It’s the most amazing thing when I get to meet with these brilliant, creative people who are doing cutting-edge work — it could be in biotech or communications, defense systems and radar systems — and they want to teach me the technology. A couple days later I realize I don’t quite understand, and they take the time to answer all my dumb questions. After a few years of this it dawned on me that another amazing aspect of my learning from these brilliant people is that they pay me. If you could design a job or position like that, wouldn’t that be great?

 

Have you ever been tempted to spend a day in the laboratory learning and doing an experiment?

Sure, but I would really mess it up. I recognize that doing good experiments means being very careful and precise and patient, and being willing to see lots of failures along the way. If I did it for only a day or two days and all I had was failures, I might get the wrong impression.

 

Graduate students come to City of Hope from many different cultures. What should they know about studying here?

◆ Record set:
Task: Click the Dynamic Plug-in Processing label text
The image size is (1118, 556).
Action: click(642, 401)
--
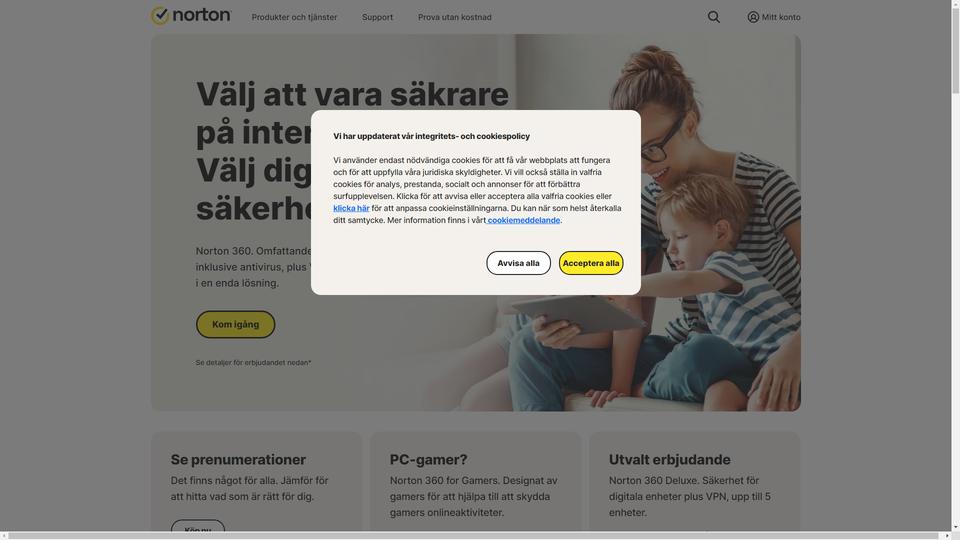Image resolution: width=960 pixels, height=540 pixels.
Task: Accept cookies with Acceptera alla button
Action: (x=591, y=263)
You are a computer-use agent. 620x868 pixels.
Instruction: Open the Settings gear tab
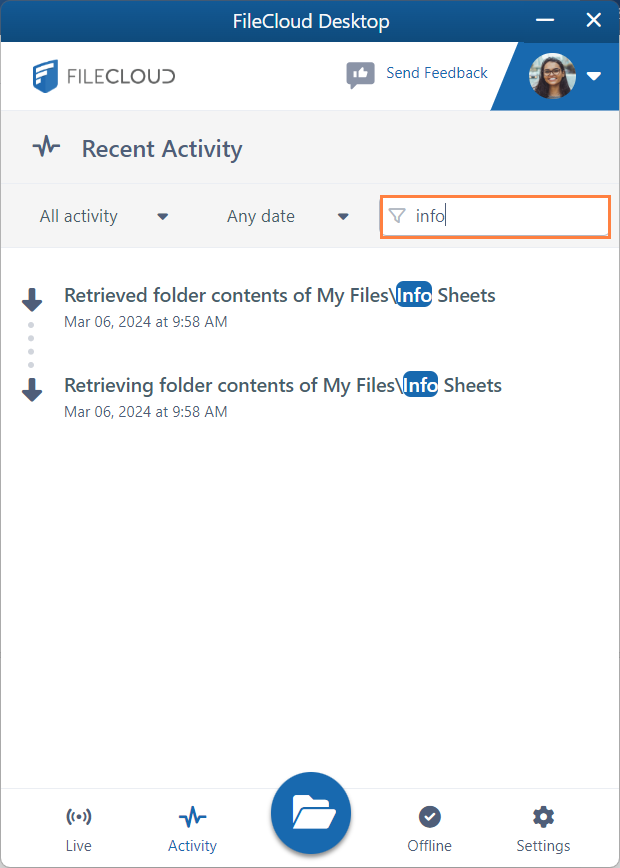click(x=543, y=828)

◆ Task details: Transcribe the entire interview text above, word for word, without changes.

◆ Solved problem:
It’s the most amazing thing when I get to meet with these brilliant, creative people who are doing cutting-edge work — it could be in biotech or communications, defense systems and radar systems — and they want to teach me the technology. A couple days later I realize I don’t quite understand, and they take the time to answer all my dumb questions. After a few years of this it dawned on me that another amazing aspect of my learning from these brilliant people is that they pay me. If you could design a job or position like that, wouldn’t that be great?

 

Have you ever been tempted to spend a day in the laboratory learning and doing an experiment?

Sure, but I would really mess it up. I recognize that doing good experiments means being very careful and precise and patient, and being willing to see lots of failures along the way. If I did it for only a day or two days and all I had was failures, I might get the wrong impression.

 

Graduate students come to City of Hope from many different cultures. What should they know about studying here?